In the DPAA2 architecture MACs are not the only entities that can be
connected to a switch port.
Below is an exemple of a 4 port DPAA2 switch which is configured to
interconnect 2 DPNIs (network interfaces) and 2 DPMACs.
[ethA] [ethB] [ethC] [ethD] [ethE] [ethF]
: : : : : :
: : : : : :
[eth drv] [eth drv] [ ethsw drv ]
: : : : : : kernel
========================================================================
: : : : : :
hardware
[DPNI] [DPNI] [============= DPSW =================]
| | | | | |
| ---------- | [DPMAC] [DPMAC]
------------------------------- | |
| |
[PHY] [PHY]
You can see it as a hardware-accelerated software bridge where
forwarding rules are managed from the host software partition.
>
>> + * Report only autoneg state, duplexity and speed.
>> + */
>> + if (state.options & DPSW_LINK_OPT_AUTONEG)
>> + link_ksettings->base.autoneg = AUTONEG_ENABLE;
>> + if (!(state.options & DPSW_LINK_OPT_HALF_DUPLEX))
>> + link_ksettings->base.duplex = DUPLEX_FULL;
>> + link_ksettings->base.speed = state.rate;
>> +
>> +out:
>> + return err;
>> +}
>> +
>> +static int
>> +ethsw_set_link_ksettings(struct net_device *netdev,
>> + const struct ethtool_link_ksettings *link_ksettings)
>> +{
>> + struct ethsw_port_priv *port_priv = netdev_priv(netdev);
>> + struct dpsw_link_cfg cfg = {0};
>> + int err = 0;
>> +
>> + netdev_dbg(netdev, "Setting link parameters...");
>> +
>> + /* Due to a temporary MC limitation, the DPSW port must be down
>> + * in order to be able to change link settings. Taking steps to let
>> + * the user know that.
>> + */
>> + if (netif_running(netdev)) {
>> + netdev_info(netdev, "Sorry, interface must be brought down
first.\n");
>> + return -EACCES;
>> + }
>
> This is quite common. The Marvell switches require the port is
> disabled while reconfiguring the port. So we just disable it,
> reconfigure it, and enable it again.
>
> Why are you making the user do this?
There is no strong reason for this, we could just disable the port
behind the scenes.
>
>> +
>> + cfg.rate = link_ksettings->base.speed;
>> + if (link_ksettings->base.autoneg == AUTONEG_ENABLE)
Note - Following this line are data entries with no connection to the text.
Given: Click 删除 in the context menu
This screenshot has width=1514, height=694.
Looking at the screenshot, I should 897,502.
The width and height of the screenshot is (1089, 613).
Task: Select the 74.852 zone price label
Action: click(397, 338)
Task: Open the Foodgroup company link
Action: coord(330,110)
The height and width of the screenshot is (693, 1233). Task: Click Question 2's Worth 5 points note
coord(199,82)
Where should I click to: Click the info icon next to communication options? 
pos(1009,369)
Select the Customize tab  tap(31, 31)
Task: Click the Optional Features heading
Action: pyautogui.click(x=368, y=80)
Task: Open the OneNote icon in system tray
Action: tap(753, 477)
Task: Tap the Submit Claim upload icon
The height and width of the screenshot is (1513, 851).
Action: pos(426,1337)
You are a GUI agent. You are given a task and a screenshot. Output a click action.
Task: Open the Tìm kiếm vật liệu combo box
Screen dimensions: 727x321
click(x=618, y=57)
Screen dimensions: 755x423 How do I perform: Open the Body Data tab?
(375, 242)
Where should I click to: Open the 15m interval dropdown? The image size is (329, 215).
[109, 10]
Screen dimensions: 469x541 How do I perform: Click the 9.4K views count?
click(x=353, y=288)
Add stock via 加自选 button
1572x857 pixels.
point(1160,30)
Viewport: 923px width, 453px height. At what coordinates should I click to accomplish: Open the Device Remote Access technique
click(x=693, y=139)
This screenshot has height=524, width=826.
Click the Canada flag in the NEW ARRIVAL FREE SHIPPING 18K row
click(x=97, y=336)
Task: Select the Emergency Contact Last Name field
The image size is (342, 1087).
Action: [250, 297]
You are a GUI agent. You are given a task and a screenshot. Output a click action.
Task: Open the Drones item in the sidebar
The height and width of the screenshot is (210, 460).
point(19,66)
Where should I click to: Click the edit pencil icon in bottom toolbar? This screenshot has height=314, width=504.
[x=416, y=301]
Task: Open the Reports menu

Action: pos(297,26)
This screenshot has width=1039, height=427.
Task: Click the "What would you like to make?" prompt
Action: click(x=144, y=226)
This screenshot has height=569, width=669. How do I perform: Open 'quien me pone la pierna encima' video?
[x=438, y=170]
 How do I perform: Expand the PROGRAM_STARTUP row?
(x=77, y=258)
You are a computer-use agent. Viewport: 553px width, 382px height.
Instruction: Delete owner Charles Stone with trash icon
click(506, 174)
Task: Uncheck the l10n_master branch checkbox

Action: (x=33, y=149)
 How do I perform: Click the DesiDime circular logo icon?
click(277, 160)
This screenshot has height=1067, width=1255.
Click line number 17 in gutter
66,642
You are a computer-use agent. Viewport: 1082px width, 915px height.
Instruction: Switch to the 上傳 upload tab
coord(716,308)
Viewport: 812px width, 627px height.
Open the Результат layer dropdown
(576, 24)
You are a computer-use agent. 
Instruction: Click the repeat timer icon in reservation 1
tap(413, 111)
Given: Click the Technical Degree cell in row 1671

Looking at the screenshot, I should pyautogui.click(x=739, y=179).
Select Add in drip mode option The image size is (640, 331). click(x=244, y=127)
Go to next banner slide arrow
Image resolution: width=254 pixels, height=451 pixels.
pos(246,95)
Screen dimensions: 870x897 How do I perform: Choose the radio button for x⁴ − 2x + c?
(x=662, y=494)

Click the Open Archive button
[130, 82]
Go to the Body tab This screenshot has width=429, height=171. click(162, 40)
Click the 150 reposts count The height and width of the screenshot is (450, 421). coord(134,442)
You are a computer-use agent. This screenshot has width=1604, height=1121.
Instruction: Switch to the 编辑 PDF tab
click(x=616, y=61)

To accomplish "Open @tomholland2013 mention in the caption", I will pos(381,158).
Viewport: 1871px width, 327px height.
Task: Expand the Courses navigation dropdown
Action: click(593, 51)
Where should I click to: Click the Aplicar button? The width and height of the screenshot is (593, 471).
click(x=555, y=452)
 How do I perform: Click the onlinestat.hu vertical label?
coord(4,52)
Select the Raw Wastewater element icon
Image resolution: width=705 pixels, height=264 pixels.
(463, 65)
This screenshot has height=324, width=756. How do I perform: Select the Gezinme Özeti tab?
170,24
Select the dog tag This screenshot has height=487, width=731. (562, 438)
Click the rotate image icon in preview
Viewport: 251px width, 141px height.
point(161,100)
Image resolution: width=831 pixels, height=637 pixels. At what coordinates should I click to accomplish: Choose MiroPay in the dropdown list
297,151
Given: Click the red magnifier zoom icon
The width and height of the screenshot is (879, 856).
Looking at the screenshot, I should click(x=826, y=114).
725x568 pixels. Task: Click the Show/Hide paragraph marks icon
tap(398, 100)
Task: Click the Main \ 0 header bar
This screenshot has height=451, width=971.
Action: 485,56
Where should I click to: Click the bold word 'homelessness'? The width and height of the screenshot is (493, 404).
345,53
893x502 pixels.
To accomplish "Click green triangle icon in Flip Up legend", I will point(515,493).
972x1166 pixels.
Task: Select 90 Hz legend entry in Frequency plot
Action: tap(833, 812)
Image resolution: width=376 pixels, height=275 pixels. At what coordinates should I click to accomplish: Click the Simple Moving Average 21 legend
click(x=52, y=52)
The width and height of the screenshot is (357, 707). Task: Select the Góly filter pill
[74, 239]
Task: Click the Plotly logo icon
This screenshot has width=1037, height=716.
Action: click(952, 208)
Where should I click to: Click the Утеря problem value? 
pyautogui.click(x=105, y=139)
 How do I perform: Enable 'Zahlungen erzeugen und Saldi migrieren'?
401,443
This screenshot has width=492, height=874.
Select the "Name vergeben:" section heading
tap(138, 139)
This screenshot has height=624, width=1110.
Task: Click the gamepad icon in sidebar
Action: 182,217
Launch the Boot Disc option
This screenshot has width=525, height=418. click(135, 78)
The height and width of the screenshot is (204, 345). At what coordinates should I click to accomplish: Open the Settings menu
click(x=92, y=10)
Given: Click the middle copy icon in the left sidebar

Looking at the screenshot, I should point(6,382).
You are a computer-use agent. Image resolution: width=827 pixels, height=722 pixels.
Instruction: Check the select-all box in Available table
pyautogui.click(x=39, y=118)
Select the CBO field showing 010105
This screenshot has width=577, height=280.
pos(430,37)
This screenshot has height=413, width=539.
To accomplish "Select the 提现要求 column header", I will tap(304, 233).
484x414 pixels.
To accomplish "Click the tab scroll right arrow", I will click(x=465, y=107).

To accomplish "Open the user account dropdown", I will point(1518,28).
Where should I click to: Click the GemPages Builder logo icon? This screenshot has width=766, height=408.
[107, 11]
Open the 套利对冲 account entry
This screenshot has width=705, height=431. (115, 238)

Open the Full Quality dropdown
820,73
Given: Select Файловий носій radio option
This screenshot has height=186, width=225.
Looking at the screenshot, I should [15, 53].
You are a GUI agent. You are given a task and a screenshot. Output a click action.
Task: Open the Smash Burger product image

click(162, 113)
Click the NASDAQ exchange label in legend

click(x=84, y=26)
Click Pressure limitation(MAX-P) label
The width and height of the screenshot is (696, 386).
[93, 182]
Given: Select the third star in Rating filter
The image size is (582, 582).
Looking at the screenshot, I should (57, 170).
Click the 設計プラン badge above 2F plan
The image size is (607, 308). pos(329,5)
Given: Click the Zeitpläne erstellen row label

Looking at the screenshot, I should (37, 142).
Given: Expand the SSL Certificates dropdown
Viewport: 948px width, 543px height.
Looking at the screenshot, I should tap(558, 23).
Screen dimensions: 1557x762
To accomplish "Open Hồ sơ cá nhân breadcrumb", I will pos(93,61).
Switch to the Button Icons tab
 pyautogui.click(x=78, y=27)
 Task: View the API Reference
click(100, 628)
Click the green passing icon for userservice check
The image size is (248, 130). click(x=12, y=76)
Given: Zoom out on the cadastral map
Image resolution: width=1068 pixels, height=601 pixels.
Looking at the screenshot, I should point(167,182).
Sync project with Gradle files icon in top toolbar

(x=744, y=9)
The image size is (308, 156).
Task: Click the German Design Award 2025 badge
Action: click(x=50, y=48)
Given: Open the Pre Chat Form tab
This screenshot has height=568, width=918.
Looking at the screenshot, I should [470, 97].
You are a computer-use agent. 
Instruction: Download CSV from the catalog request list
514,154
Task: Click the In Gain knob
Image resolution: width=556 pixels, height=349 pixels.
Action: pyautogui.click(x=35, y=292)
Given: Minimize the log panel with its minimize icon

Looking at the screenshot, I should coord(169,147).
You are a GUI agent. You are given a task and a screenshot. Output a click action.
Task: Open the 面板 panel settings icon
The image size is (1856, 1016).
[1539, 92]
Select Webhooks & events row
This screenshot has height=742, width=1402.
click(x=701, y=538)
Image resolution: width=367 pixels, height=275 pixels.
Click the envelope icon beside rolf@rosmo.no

>> + cfg.options |= DPSW_LINK_OPT_AUTONEG;
>> + else
>> + cfg.options &= ~DPSW_LINK_OPT_AUTONEG;
>> + if (link_ksettings->base.duplex == DUPLEX_HALF)
>> + cfg.options |= DPSW_LINK_OPT_HALF_DUPLEX;
>> + else
>> + cfg.options &= ~DPSW_LINK_OPT_HALF_DUPLEX;
>> +
>> + err = dpsw_if_set_link_cfg(port_priv->ethsw_data->mc_io, 0,
>> + port_priv->ethsw_data->dpsw_handle,
>> + port_priv->idx,
>> + &cfg);
>> + if (err)
>> + /* ethtool will be loud enough if we return an error; no point
>> + * in putting our own error message on the console by default
>> + */
>> + netdev_dbg(netdev, "ERROR %d setting link cfg", err);
>
> Why even bother with a dbg message?
>
True, will remove.
>> +static void ethsw_ethtool_get_stats(struct net_device *netdev,
>> + struct ethtool_stats *stats,
>> + u64 *data)
>> +{
>> + struct ethsw_port_priv *port_priv = netdev_priv(netdev);
>> + int i, err;
>> +
>> + memset(data, 0,
>> + sizeof(u64) * ETHSW_NUM_COUNTERS);
>
> Is this really needed? It seems like the core should be doing this?
>
The ethtool core indeed zeroes the data before calling
get_ethtool_stats. Will remove.
>> +static int ethsw_add_vlan(struct ethsw_core *ethsw, u16 vid)
>> +{
>> + int err;
>> +
>> + struct dpsw_vlan_cfg vcfg = {
>> + .fdb_id = 0,
>> + };
>> +
>> + if (ethsw->vlans[vid]) {
>> + dev_err(ethsw->dev, "VLAN already configured\n");
>> + return -EEXIST;
>> + }
>
> Can this happen? It seems like the core should be preventing this.
>
In regard to the core preventing this, it seems that there are no checks.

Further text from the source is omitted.